Dataset entries:
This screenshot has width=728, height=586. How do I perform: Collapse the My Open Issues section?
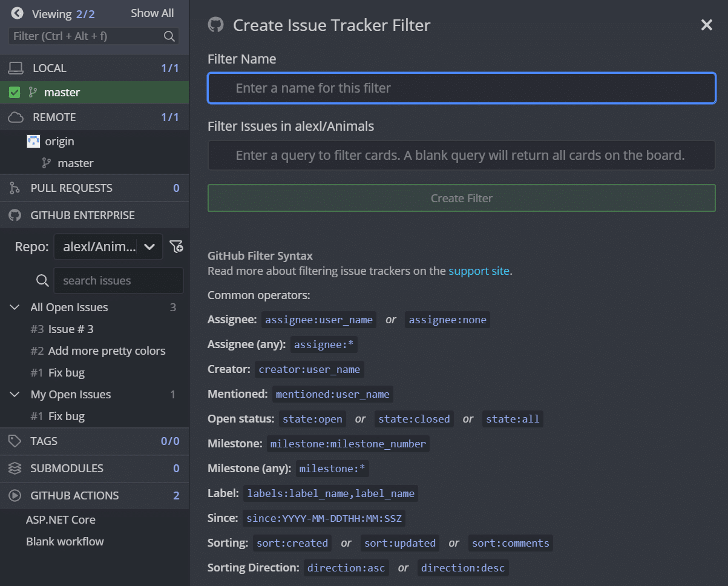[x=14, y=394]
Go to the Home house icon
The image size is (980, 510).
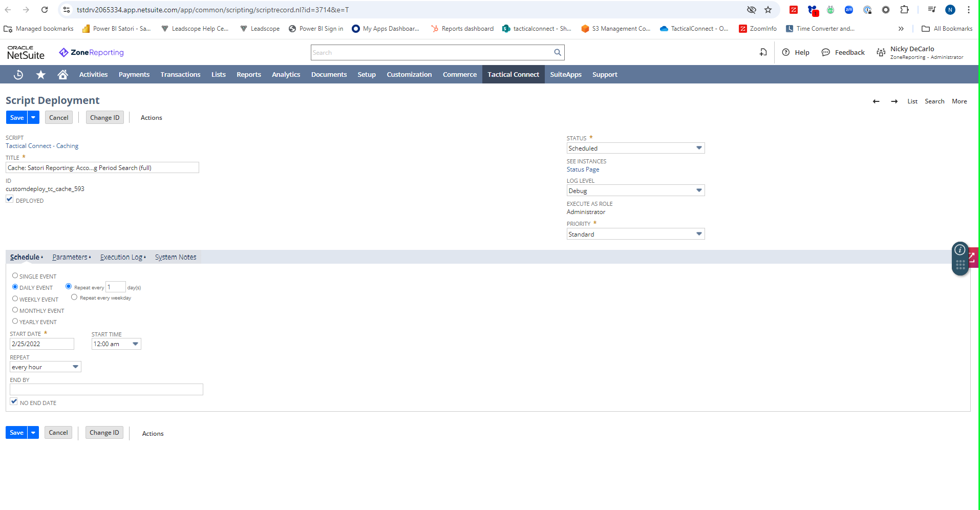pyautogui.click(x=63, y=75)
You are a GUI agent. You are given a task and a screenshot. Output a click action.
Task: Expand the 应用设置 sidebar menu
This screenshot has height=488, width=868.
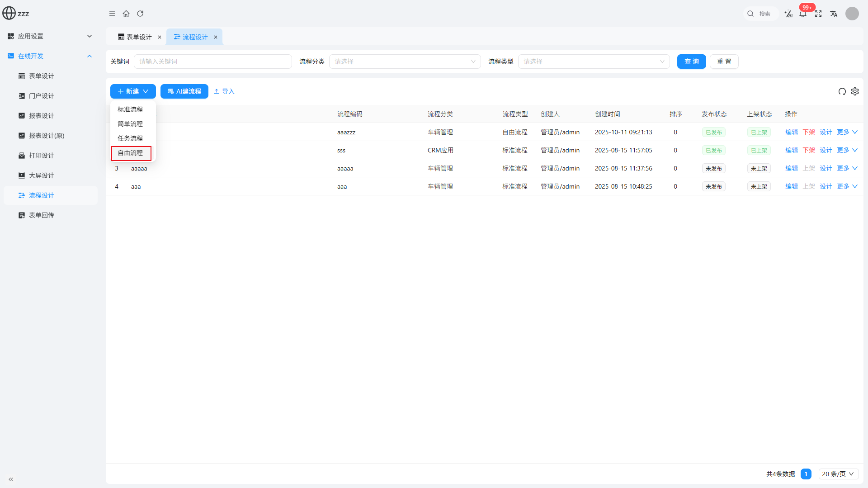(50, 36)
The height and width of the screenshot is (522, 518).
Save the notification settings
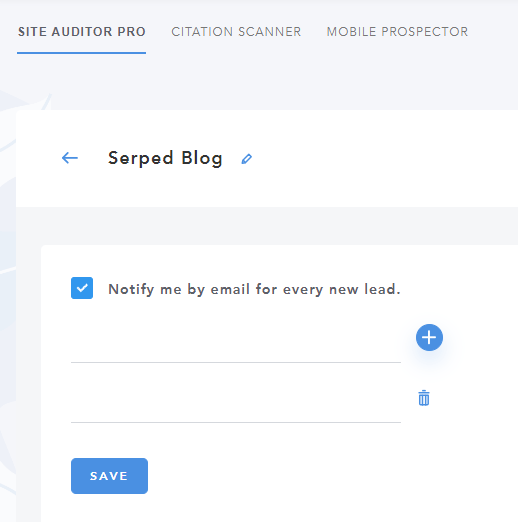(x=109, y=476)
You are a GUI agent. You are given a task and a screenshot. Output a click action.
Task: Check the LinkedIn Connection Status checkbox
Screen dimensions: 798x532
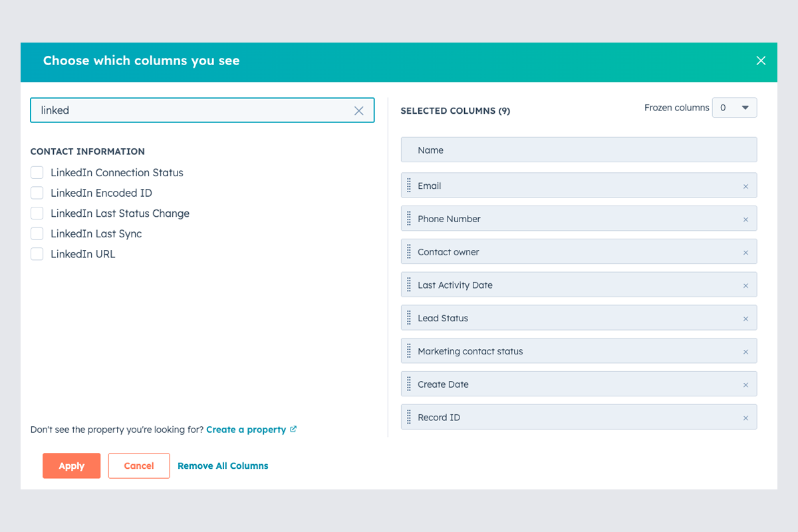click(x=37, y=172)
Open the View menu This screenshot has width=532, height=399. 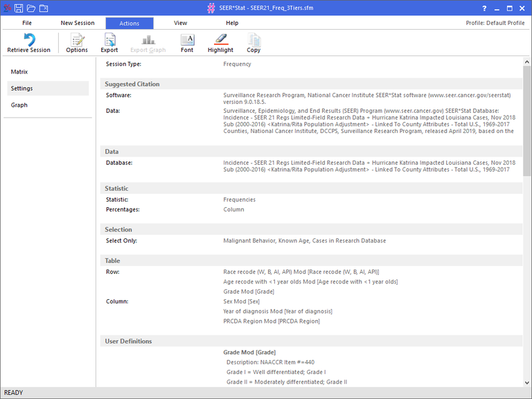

**WHAT THIS TASK INVOLVES**
Leaving out the pictures, restate word for word the lines above from the one containing "Save the notification settings" through the end of the records, both ends included.

**SOLVED PROBLEM**
Save the notification settings
(x=109, y=476)
You are a GUI agent. You are given a task and a screenshot. Output a click action.
Task: Check the LinkedIn Connection Status checkbox
Screen dimensions: 798x532
click(x=37, y=172)
Open the View menu This screenshot has width=532, height=399. 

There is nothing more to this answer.